[DATA EXTRACT — start]

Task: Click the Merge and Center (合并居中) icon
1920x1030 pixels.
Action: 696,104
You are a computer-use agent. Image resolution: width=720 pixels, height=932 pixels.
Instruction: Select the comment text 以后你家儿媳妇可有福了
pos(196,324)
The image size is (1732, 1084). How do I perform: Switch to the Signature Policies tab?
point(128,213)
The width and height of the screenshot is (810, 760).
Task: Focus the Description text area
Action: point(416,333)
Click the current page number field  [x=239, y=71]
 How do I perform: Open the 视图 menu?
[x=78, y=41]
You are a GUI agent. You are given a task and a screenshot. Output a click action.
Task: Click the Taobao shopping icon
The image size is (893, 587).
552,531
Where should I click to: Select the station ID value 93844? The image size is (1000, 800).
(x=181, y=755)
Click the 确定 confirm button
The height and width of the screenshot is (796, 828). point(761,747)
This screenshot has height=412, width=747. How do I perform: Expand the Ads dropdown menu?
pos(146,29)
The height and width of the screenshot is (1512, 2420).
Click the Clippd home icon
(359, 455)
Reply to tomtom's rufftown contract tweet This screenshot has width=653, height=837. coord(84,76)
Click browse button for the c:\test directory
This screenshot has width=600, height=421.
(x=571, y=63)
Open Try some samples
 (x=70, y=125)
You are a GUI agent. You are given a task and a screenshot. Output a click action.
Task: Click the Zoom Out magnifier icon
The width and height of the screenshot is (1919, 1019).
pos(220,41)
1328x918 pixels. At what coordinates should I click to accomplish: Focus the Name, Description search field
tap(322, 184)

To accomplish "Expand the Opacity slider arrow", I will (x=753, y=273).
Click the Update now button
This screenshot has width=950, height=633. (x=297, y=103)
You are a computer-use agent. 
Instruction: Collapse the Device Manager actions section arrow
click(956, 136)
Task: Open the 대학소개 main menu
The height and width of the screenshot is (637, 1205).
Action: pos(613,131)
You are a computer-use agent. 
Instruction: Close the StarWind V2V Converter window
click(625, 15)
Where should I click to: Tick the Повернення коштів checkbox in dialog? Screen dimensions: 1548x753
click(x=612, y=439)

[DATA EXTRACT — finish]

▶ _ASSIGNMENT_
Above are the records; restate each one exactly.

▶ _SOLUTION FOR THIS TASK_
Task: Click the Merge and Center (合并居中) icon
1920x1030 pixels.
Action: 696,104
You are a computer-use agent. Image resolution: width=720 pixels, height=932 pixels.
Instruction: Select the comment text 以后你家儿媳妇可有福了
pos(196,324)
The image size is (1732, 1084). How do I perform: Switch to the Signature Policies tab?
point(128,213)
The width and height of the screenshot is (810, 760).
Task: Focus the Description text area
Action: point(416,333)
Click the current page number field  [x=239, y=71]
 How do I perform: Open the 视图 menu?
[x=78, y=41]
You are a GUI agent. You are given a task and a screenshot. Output a click action.
Task: Click the Taobao shopping icon
The image size is (893, 587).
552,531
Where should I click to: Select the station ID value 93844? The image size is (1000, 800).
(x=181, y=755)
Click the 确定 confirm button
The height and width of the screenshot is (796, 828). point(761,747)
This screenshot has height=412, width=747. How do I perform: Expand the Ads dropdown menu?
pos(146,29)
The height and width of the screenshot is (1512, 2420).
Click the Clippd home icon
(359, 455)
Reply to tomtom's rufftown contract tweet This screenshot has width=653, height=837. coord(84,76)
Click browse button for the c:\test directory
This screenshot has width=600, height=421.
(x=571, y=63)
Open Try some samples
 (x=70, y=125)
You are a GUI agent. You are given a task and a screenshot. Output a click action.
Task: Click the Zoom Out magnifier icon
The width and height of the screenshot is (1919, 1019).
pos(220,41)
1328x918 pixels. At what coordinates should I click to accomplish: Focus the Name, Description search field
tap(322, 184)

To accomplish "Expand the Opacity slider arrow", I will (x=753, y=273).
Click the Update now button
This screenshot has width=950, height=633. (x=297, y=103)
You are a computer-use agent. 
Instruction: Collapse the Device Manager actions section arrow
click(956, 136)
Task: Open the 대학소개 main menu
The height and width of the screenshot is (637, 1205).
Action: pos(613,131)
You are a computer-use agent. 
Instruction: Close the StarWind V2V Converter window
click(625, 15)
Where should I click to: Tick the Повернення коштів checkbox in dialog? Screen dimensions: 1548x753
click(x=612, y=439)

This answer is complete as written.